In the summer of 2010, Medical Mutual of Ohio partnered with Legacy Business Cultures to help launch Mutual Respect, an initiative that would build on the company’s already-strong employee satisfaction ratings and turn it into an active force to improve many areas, including customer service, employee commitment and trust. According to Tom Greene, VP of Human Resources, “The goal of any program of this type should be to create an environment that, over time, will continue to foster retention, improve employee continuity and make for a better customer experience. All of those characteristics help differentiate Medical Mutual in the marketplace.”

Goals

Support for the idea came straight from the top.  The board of directors of Medical Mutual also recognized that their people are their company’s greatest competitive advantage. Patty Hartmann, Manager of Corporate Learning and Development, said that both the board and senior leadership wanted to leverage the company’s diversity, not as a passive way to recognize people’s differences, but to actively use them to make Medical Mutual stronger. “We knew we had a culture that understood diversity and supported differences,” said Hartmann, “but we wanted to turn that into a competitive asset that helps us succeed in the market. It’s the next step in continuing to build an inclusive culture.”
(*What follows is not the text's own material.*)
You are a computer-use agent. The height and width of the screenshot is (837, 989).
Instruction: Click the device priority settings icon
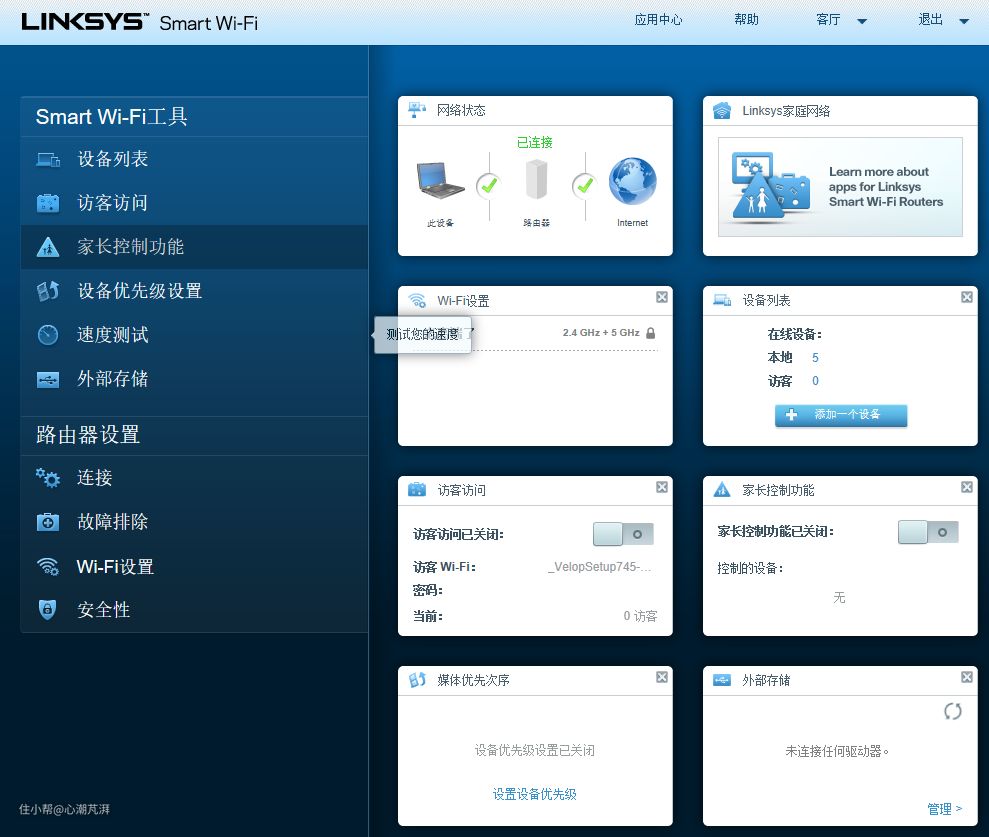(48, 291)
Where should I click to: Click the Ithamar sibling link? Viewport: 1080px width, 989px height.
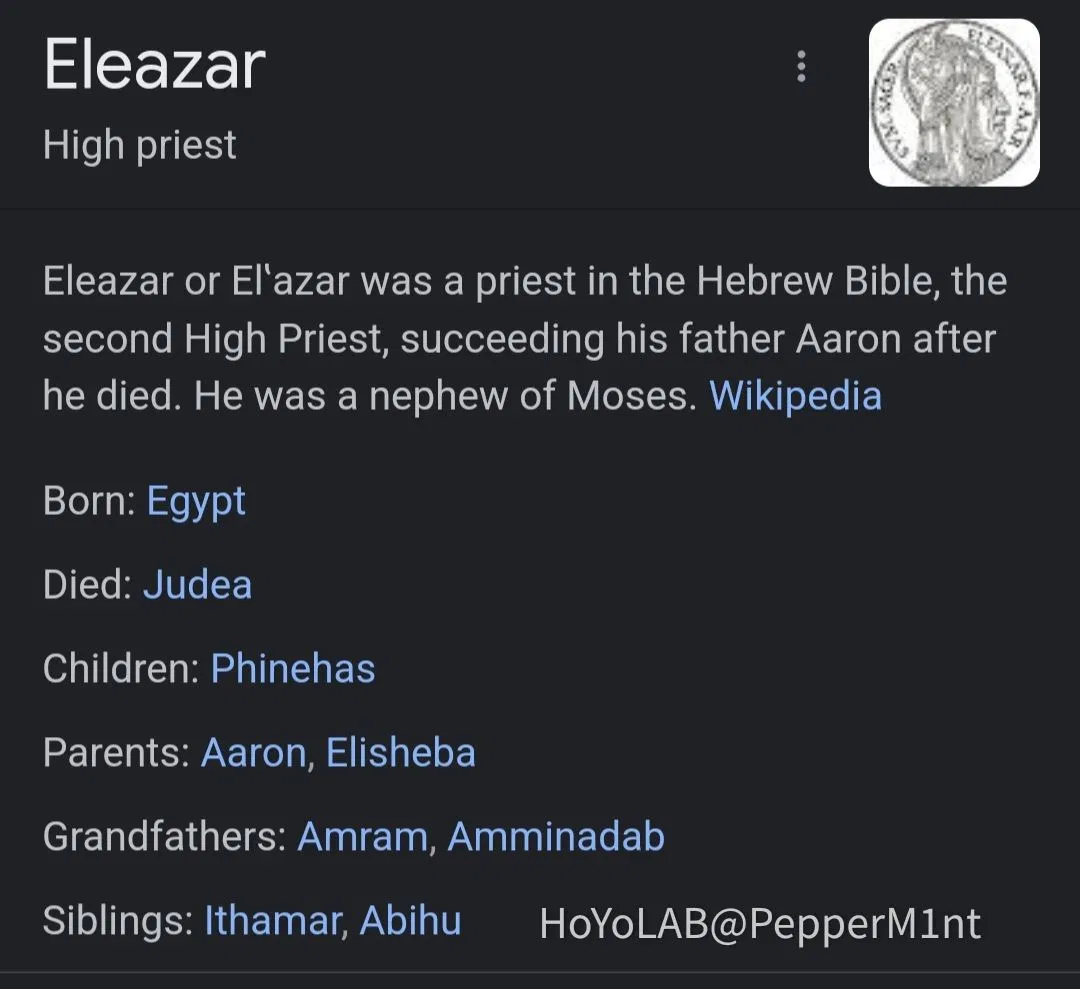coord(270,921)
About Medical Mutual of Ohio

Medical Mutual of Ohio (MMOH) is the oldest and largest health insurance company based in Ohio and serves more than 1.6 million customers. Employing 2,500 people, Medical Mutual is one of the biggest employers in downtown Cleveland.

Our Approach

Medical Mutual officially launched Mutual Respect by first surveying all 2,700 of its employees in Ohio, Indiana, South Carolina and Georgia to establish internal benchmark data on perceptions of respectfulness in the culture. According to Sandy Opacich, Director of HR, “We have been doing employee ‘satisfaction’ surveys for several years, but with Legacy Business Cultures on board, we were able to interweave questions developed specifically to ascertain the level of respect within.” The initial survey response rate was 70 percent, which is substantial.   The results showed that, while Medical Mutual was already perceived as a very respectful work environment, there was room for improvement in some key areas.

Acting on data and insights gained from the survey process, Medical Mutual quickly followed up with a customized workshop created by Legacy Business Cultures to position respect as a platform for better understanding the broader concept of diversity and how to leverage it for culture change. Paul Meshanko, Legacy Business Cultures’s Managing Partner, is quick to point out that an authentic culture of respect goes beyond the traditional [diversity] focus on awareness of differences. While this may be a starting point, authentic respect requires the active commitment of all managers and employees to treat each other in ways that build esteem and communicate value.

Initially, the half-day workshop was delivered to all leaders and managers, including the chief executive officer. Following the management workshops, each manager was then required to work with his or her team members to facilitate the creation of aCode of Cooperation. These “living guidelines” typically include 8-12 behaviorally specific statements detailing how employees who work together agree to engage with and treat each other. What sets Mutual Respect apart from past diversity efforts, according to Medical Mutual’s Tom Greene, is that the “results of the survey and the manager-level training include a clear link to organization-wide efforts to foster a culture of respect.”

Results

With management already having completed the program, Medical Mutual is now offering over 30 sessions of the Mutual Respect workshop to all employees on a voluntary basis. Legacy Business Cultures has certified internal staff to facilitate the workshop and Hartmann says it has been very well attended. “So far, all sessions have been full, most with waiting lists.” she says. “We plan to re-survey our employees in third quarter 2011 and, judging by early comments, we expect continued improvement in areas that have a measurable impact on our company.”

“We have been doing employee ’satisfaction’ surveys for several years, but with Legacy Business Cultures on board, we were able to interweave questions developed specifically to ascertain the level of respect within. So far the survey results and the manager-level training include a clear link to organization-wide efforts to foster a culture of respect.”